Non commettono i reati di cui agli artt. 319 e 321 del codice penale (corruzione per un atto contrario ai doveri d’ufficio) i commessi giudiziari che ricevono denaro in cambio di attività indebitamente svolta a vantaggio di alcuni difensori, consistita nella prenotazione di udienze, nel rilascio informale di copie, nell’avviso circa il contenuto di atti e provvedimenti, anche prima del deposito.
Confermando una decisione del Tribunale di Napoli, lo ha stabilito, con sentenza n.8070 del 2 febbraio 2016, la sesta sezione penale della Corte di Cassazione, asserendo che in via generale il commesso giudiziario non rientra nelle categorie dei pubblici ufficiali o degli incaricati di pubblico servizio, delineate dagli artt. 357 e 358 cod. pen.

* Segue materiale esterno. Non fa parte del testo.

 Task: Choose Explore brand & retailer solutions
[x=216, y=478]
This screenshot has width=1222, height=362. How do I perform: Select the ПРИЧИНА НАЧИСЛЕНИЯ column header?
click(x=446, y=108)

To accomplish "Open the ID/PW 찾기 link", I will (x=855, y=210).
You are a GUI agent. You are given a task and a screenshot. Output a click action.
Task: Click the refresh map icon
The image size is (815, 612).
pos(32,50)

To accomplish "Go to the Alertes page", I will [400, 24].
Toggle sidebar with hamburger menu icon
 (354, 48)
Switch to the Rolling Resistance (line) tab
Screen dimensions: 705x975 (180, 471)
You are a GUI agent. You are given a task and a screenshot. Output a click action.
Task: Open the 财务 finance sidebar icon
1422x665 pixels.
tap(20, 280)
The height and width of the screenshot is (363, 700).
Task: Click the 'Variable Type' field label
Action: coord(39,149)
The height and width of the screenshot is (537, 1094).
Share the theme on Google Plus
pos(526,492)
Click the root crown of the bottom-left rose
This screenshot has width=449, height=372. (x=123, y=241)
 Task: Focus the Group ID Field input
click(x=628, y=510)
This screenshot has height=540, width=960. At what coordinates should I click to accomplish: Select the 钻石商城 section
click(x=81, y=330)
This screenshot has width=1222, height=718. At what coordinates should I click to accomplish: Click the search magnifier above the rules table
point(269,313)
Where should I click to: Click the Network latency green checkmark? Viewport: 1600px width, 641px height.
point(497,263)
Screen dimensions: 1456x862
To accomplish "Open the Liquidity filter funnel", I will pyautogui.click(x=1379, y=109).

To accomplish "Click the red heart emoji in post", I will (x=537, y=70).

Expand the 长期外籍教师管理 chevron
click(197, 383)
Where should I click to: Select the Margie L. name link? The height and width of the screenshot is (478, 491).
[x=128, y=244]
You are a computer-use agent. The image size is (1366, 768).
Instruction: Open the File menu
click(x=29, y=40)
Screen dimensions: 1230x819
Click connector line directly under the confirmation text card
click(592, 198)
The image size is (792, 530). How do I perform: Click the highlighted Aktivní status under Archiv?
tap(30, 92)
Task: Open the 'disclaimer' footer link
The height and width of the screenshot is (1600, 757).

Tali commessi - si legge nella sentenza - non esercitano una pubblica funzione amministrativa caratterizzata dalla formazione e dalla manifestazione della volontà della pubblica amministrazione o dal suo svolgersi per mezzo di poteri autoritativi o certificativi né svolgono l’attività dell’incaricato di pubblico servizio, i loro compiti risolvendosi nello svolgimento di mansioni d’ordine e di prestazioni d’opera meramente materiale. Né ricorre, nel caso di specie, la figura del funzionario di fatto, stante che l’attività di fatto deve concretamente inserirsi nell’assetto organizzativo ed essere recepita o almeno concretamente tollerata dalla pubblica amministrazione di riferimento.
L’attività dei commessi, viceversa, non ha mai assunto il crisma della sua attribuibilità all’ufficio, ma si è risolta nel compimento di atti materiali di comunicazione del tutto extra ordinem, non riconducibili al tipo di attività imputabile ai titolari della funzione o del pubblico servizio e perciò valutabili solo sul piano materiale ed estrinseco.
Non vi è stato perciò lo svolgimento di fatto di una pubblica funzione o di un pubblico servizio, non potendosi equiparare la formale comunicazione di un provvedimento o l’inoltro di informazioni nell’interesse della pubblica amministrazione o nell’ambito dei compiti ad essa assegnati alla trasmissione abusiva di informazioni, occasionalmente assunte nell’ambito delle mansioni esecutive assegnate, senza alcuna acquiescenza in ordine al compimento di quell’attività.